Aside from being able to rank songs based on popularity, the visuals otherwise provide no additional context or details. The stories they tell are incomplete. This reminded me of the activities that we have been doing in this course. Examples include the very first task of telling our personal story using contents in our bags,  the voice-to-text activity, as well as summarizing a movie using emojis.

In the “What’s in Your Bag” task, students were initially limited to using a photo and some written text; we attempted to overcome limitations and enrich our storytelling when we were given the opportunity to “mode bend” in a subsequent assignment.
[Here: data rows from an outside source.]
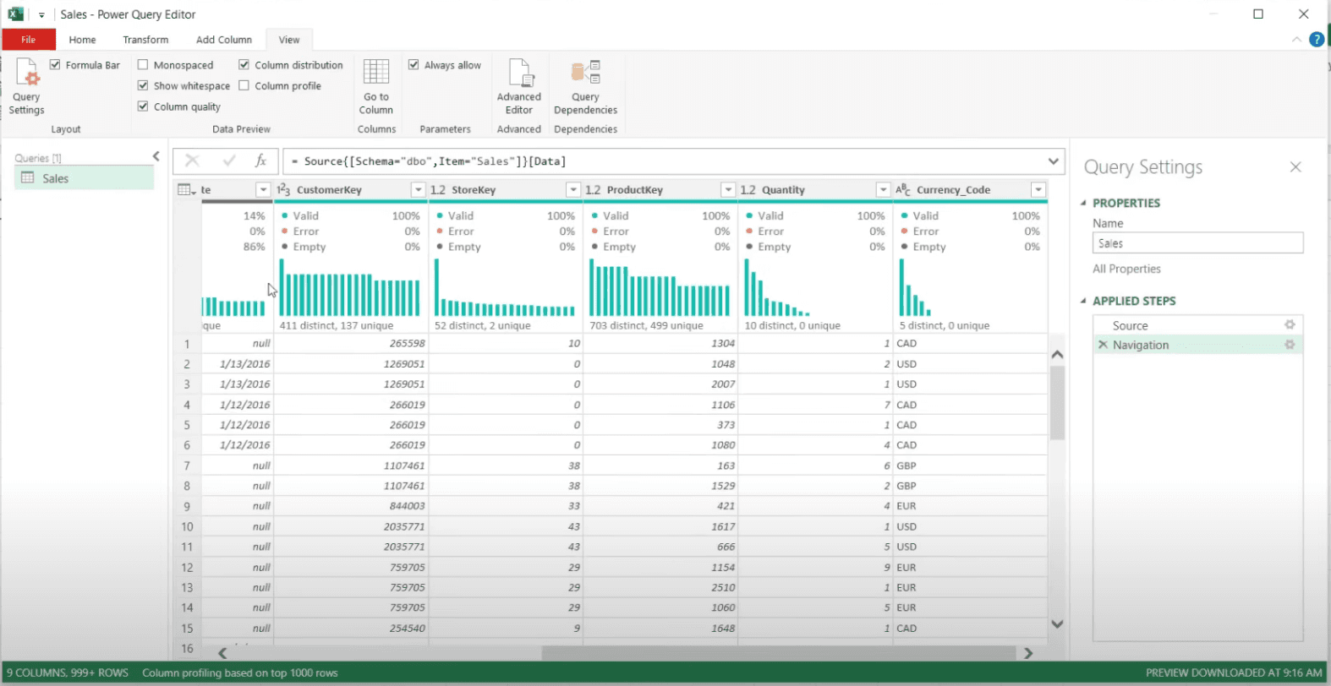Expand the formula bar dropdown arrow
This screenshot has height=686, width=1331.
point(1053,161)
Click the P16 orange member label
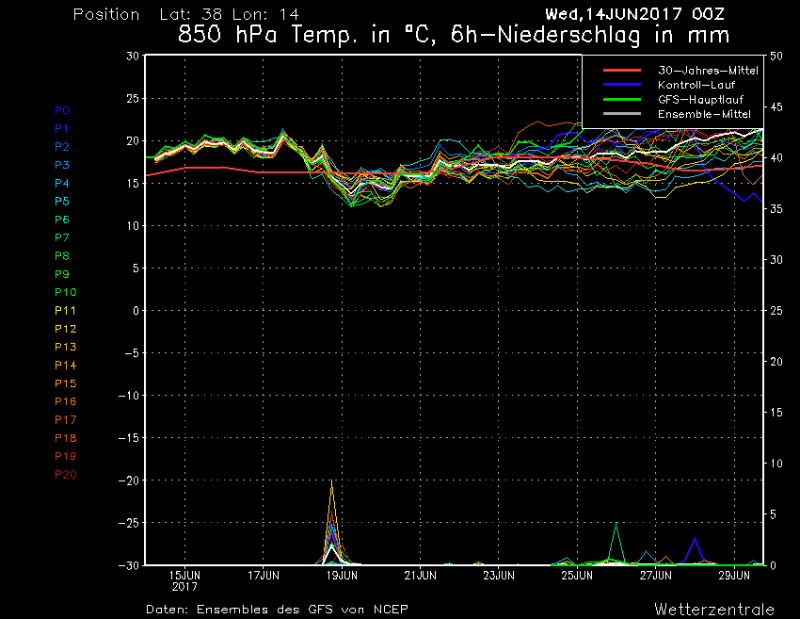 (65, 401)
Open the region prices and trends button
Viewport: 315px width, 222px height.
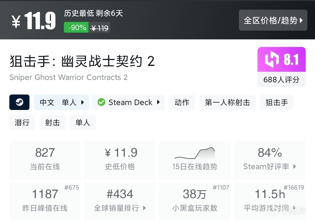point(273,20)

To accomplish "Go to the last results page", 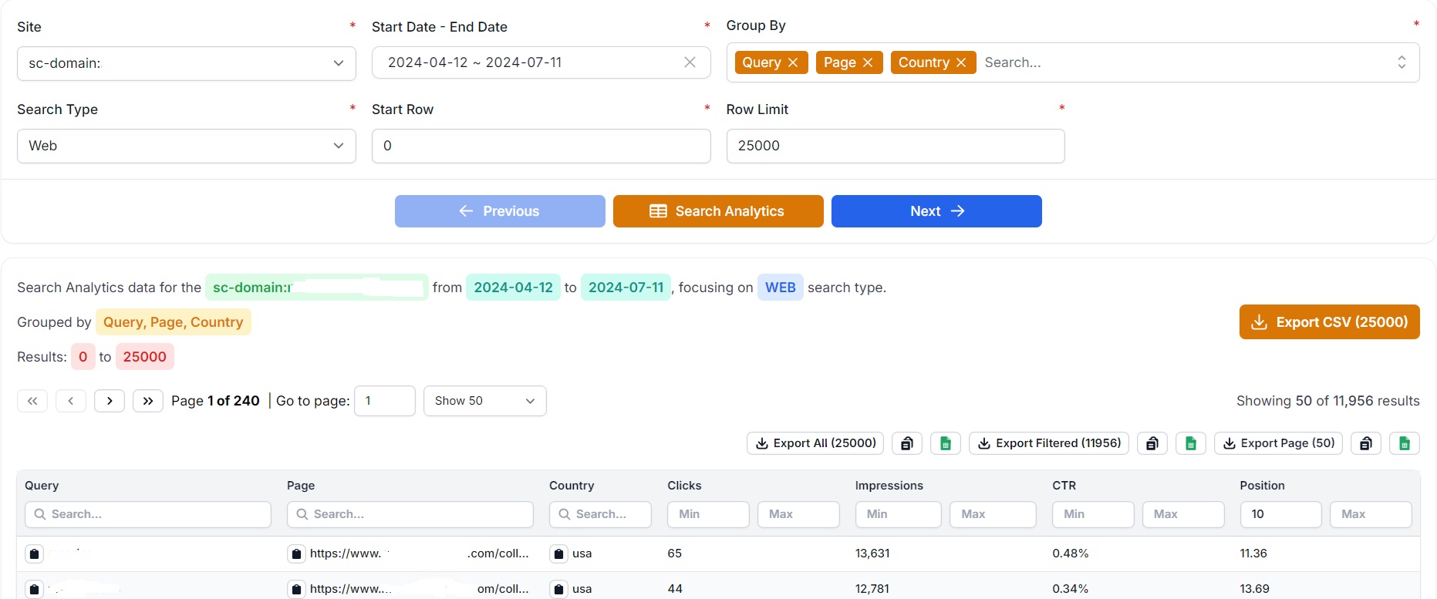I will 148,401.
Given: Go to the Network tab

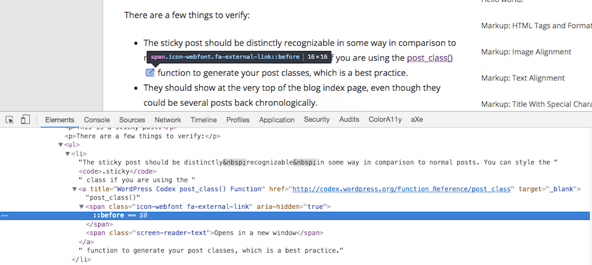Looking at the screenshot, I should pyautogui.click(x=168, y=120).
In the voice-to-text storytelling activity, the transcript that is generated lacked non-verbal details, punctuation, as well as included word choice errors; all of these made the story difficult to understand.

When summarizing a movie or book using emojis, words had to be translated to ideas and then represented with whatever emojis are available. It was difficult at times to make connections between an emoji and the idea or word that it was supposed to represent.

With this visualization activity, possible connections are revealed but all other contexts/details are missing. From the data we have so far, I believe it is impossible to identify reasons for why everyone chose the songs they did, as well as why they did not choose the other songs. Further studies will be needed in order to specifically identify details of the connections and disconnections.